Mais cela m'amène tout de même, à me poser des questions. La première, c'est de me demander pourquoi je ne veux pas jeter ces objets là, alors que des dizaines d'autres, tout aussi anciens, vont régulièrement enrichir la déchetterie locale.La meilleure des choses à faire pour éclaircir ce sombre questionnement, c'est d'en examiner quelques uns et de réfléchir à leur sujet.
Il y a la machine à écrire portable de mon père, une Remington 1938, avec un couvercle de bakélite noire aujourd'hui recouverte de moisissures aux endroits où ses mains, et plus tard les miennes, la touchaient. Il y a encore un ruban dessus, mais d'où l'encre a disparu depuis longtemps. Quand il a pris sa retraite, mon père ne s'en est plus guère servi, et c'est moi qui l'utilisais pour m'exercer à taper vite et avec le moins de fautes possibles. Je passais de longues heures, quand il pleuvait pendant les vacances, à pianoter comme un malade en recopiant les préfaces de mes bouquins préférés. J'en ai retrouvé des feuilles, en fouillant dans les vieilles paperasses empilées dans des dossiers, eux aussi conservés, mais avec un statut particulier : bons à jeter, mais après tri sélectif – jamais réalisé...

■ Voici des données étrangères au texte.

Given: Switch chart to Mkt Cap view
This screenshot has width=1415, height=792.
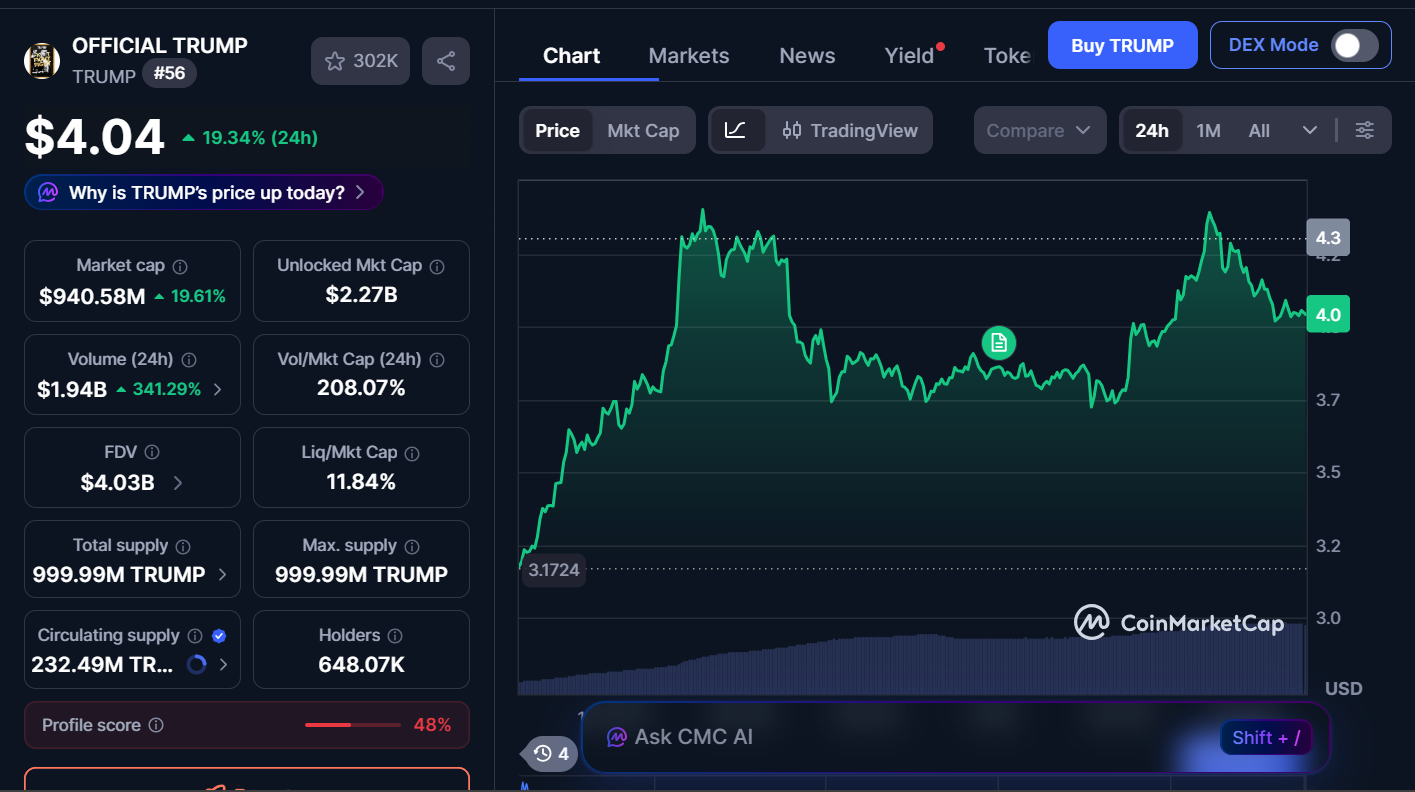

Il y a aussi son appareil photo, sans marque apparente, au format 6 ½ - 11, avec un soufflet qui se dépliait quand on l'ouvrait, et un tout petit objectif ; fermé, il était rangé dans un étui en cuir, moisi lui aussi, doté d'une lanière pour le transporter au poignet. Mon père y tenait beaucoup, et ne me laissait le toucher que pour prendre des photos où lui même figurait. C'est pourquoi, sur les clichés que j'ai pris quand j'avais dix ou quinze ans, il apparaît avec un visage sévère, reflétant, non une humeur acariâtre, mais la peur que je maltraite son appareil.
Une malle entière est remplie de vieux vêtements m'ayant appartenu quand j'étais militaire, entre dix et trente ans. Les plus anciens sont de vieilles vareuses de drap bleu, très mal coupées, taille enfant, dotées de boutons dorés qu'il fallait astiquer les jours d'inspection. Les plus récents sont les habits d'apparat de la Marine : pantalon à bande dorée, plastron de chemise, col amovible amidonné à coins cassés, spencer moulant maintenu fermé par une chaînette, chaussures noires vernies, pointues, très inconfortables. Et le sabre dans son étui. Tout est là depuis au moins trente ans, je ne dois plus pouvoir entrer dedans sans être ridicule ; ce sont ceux dont je me débarrasserais le plus facilement. La dernière fois que je les ai portés, c'était à l'enterrement de mon père.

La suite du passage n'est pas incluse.